The job is to find each line in the entries holding the string "agent" and copy that line.

(Dataset items)

************

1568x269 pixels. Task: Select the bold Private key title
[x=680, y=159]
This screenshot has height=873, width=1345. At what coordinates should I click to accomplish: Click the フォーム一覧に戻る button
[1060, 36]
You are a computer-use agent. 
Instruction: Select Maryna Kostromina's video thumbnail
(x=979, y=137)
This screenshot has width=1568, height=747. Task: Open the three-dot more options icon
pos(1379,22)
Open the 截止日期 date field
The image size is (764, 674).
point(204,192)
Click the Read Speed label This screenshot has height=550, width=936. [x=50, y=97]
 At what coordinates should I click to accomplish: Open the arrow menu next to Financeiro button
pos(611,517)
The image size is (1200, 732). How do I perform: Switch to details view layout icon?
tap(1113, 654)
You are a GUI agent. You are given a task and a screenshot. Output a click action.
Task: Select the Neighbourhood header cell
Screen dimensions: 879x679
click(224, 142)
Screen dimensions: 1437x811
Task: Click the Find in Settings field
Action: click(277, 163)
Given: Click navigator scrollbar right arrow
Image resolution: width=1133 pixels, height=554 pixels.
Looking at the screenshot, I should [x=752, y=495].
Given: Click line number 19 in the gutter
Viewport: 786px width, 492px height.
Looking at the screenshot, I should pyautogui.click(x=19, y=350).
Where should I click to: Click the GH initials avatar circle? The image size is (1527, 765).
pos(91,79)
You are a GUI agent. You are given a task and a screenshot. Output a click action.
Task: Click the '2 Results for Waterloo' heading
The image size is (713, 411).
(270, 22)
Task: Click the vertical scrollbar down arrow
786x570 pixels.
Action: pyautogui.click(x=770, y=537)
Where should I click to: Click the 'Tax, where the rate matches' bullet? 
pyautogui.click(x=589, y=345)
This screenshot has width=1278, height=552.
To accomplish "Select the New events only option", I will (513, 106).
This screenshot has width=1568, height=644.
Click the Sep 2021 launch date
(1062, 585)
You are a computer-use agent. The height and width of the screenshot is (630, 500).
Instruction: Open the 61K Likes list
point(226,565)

************

■ **RESULT OF THE EXERCISE**:
You are a computer-use agent. 
You are a GUI agent. You are given a task and a screenshot. Output a click action.
You are a GUI agent. You are given a task and a screenshot. Output a click action.
You are a computer-use agent. The height and width of the screenshot is (630, 500).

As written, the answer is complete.